Exercise goal —
Here is the listing. Report each line in it that contains the string "will".

Record extracts —

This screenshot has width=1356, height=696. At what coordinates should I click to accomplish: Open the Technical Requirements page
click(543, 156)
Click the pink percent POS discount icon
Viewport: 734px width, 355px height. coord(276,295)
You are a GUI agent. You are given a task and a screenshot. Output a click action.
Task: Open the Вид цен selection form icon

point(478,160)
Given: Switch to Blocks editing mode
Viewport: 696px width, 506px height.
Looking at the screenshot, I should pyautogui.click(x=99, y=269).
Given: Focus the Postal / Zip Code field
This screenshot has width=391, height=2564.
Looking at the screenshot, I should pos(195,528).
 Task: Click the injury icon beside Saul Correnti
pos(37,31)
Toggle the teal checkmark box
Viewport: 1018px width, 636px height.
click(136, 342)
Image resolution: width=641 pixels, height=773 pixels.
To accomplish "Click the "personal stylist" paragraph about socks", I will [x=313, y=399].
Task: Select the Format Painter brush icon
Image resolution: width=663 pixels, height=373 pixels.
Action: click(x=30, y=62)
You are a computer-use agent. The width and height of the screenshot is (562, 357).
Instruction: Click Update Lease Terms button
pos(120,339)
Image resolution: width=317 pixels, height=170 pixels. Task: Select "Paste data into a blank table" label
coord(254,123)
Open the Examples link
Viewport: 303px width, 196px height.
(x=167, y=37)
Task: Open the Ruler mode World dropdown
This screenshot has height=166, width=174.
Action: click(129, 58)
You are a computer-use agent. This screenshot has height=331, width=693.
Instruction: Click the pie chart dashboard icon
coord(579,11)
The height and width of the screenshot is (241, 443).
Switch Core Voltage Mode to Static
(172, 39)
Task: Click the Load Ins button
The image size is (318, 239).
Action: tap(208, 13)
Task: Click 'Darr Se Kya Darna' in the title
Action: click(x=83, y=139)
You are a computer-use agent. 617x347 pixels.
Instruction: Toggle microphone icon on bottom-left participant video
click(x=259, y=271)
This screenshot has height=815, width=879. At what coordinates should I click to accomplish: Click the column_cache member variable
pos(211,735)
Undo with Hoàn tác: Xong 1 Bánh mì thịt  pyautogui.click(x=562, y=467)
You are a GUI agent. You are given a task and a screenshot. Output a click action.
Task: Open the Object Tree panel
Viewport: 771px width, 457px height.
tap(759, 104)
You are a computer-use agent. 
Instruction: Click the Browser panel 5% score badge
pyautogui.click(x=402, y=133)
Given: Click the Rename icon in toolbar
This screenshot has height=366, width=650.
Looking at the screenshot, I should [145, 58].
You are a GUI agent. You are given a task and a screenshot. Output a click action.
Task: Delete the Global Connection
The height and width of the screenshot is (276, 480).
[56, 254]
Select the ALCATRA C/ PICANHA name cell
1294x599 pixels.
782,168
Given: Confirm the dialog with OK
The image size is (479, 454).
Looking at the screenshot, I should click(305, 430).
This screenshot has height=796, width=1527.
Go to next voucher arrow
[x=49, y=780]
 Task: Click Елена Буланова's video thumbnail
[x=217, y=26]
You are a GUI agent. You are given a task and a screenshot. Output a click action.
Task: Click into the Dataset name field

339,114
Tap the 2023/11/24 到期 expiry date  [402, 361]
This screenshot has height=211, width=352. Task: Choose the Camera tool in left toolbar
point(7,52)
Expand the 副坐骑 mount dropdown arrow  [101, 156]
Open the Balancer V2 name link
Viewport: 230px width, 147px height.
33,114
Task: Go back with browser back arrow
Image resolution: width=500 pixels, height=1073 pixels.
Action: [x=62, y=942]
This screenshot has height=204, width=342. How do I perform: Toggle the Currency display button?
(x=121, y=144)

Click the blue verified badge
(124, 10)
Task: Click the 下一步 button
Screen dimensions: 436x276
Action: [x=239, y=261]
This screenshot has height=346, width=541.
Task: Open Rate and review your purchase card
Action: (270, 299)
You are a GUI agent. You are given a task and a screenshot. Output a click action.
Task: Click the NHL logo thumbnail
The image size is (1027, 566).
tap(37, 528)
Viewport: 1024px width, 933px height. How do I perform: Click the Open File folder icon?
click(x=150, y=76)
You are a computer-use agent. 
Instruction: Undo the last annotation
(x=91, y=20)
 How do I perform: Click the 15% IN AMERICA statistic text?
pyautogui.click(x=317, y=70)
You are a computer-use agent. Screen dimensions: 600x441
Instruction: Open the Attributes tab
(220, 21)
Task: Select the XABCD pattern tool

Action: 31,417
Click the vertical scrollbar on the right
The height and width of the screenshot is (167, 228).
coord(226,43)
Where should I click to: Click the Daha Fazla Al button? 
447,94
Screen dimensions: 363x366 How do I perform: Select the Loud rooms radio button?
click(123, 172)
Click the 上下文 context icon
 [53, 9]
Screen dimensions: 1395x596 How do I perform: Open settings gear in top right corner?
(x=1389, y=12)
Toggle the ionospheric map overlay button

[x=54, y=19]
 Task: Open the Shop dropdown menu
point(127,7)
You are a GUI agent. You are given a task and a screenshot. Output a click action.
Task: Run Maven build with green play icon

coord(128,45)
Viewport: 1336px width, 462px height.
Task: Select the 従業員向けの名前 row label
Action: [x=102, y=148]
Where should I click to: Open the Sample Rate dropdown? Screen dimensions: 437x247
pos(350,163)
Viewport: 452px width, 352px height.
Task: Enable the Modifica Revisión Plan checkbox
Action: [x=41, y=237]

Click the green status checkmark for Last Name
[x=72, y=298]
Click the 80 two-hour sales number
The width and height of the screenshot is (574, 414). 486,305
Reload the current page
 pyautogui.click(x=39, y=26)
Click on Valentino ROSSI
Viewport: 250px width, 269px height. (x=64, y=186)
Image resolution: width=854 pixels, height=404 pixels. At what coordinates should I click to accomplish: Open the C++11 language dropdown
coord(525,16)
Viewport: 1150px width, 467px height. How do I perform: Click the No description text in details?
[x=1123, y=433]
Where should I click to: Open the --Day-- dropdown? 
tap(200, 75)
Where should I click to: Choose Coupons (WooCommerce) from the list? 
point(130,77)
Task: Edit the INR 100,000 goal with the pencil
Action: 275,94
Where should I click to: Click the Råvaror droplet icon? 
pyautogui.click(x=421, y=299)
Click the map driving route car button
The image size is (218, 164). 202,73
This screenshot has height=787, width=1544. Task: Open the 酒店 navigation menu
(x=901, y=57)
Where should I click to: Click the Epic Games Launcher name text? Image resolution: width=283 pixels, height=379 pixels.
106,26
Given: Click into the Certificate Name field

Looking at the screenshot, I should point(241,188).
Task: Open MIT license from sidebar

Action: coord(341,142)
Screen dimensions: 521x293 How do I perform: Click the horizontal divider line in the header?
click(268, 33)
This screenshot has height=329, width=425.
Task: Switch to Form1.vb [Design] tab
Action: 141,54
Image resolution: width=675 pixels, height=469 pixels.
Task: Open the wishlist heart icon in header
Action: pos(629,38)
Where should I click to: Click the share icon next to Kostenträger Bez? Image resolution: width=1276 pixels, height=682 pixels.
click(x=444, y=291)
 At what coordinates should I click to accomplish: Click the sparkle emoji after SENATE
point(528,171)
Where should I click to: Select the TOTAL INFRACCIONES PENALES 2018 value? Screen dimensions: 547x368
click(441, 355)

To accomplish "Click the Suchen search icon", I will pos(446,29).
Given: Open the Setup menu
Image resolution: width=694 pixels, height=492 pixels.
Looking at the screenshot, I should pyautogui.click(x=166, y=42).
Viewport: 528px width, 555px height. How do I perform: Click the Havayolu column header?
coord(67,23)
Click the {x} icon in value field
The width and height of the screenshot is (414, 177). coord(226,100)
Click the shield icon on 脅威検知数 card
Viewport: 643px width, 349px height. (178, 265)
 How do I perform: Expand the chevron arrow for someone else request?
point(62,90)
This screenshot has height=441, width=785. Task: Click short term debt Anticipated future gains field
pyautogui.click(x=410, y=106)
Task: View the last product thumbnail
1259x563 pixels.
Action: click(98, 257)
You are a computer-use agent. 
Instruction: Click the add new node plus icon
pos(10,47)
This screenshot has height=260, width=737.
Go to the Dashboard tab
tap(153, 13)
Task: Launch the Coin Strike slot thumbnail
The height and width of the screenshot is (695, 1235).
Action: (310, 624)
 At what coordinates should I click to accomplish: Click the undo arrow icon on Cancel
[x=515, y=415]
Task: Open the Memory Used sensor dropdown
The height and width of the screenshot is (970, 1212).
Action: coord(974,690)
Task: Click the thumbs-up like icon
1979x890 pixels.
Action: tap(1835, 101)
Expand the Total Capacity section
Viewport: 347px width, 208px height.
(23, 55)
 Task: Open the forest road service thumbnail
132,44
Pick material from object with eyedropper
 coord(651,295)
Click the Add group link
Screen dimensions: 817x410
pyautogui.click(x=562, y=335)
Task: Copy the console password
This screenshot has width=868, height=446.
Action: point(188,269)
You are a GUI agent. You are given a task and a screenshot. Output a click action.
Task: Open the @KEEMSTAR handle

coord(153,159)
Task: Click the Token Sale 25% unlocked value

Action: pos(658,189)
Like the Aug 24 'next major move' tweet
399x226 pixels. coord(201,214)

Reply to the task —
To accomplish "Click the "personal stylist" paragraph about socks", I will [x=313, y=399].
To accomplish "Click the Suchen search icon", I will pos(446,29).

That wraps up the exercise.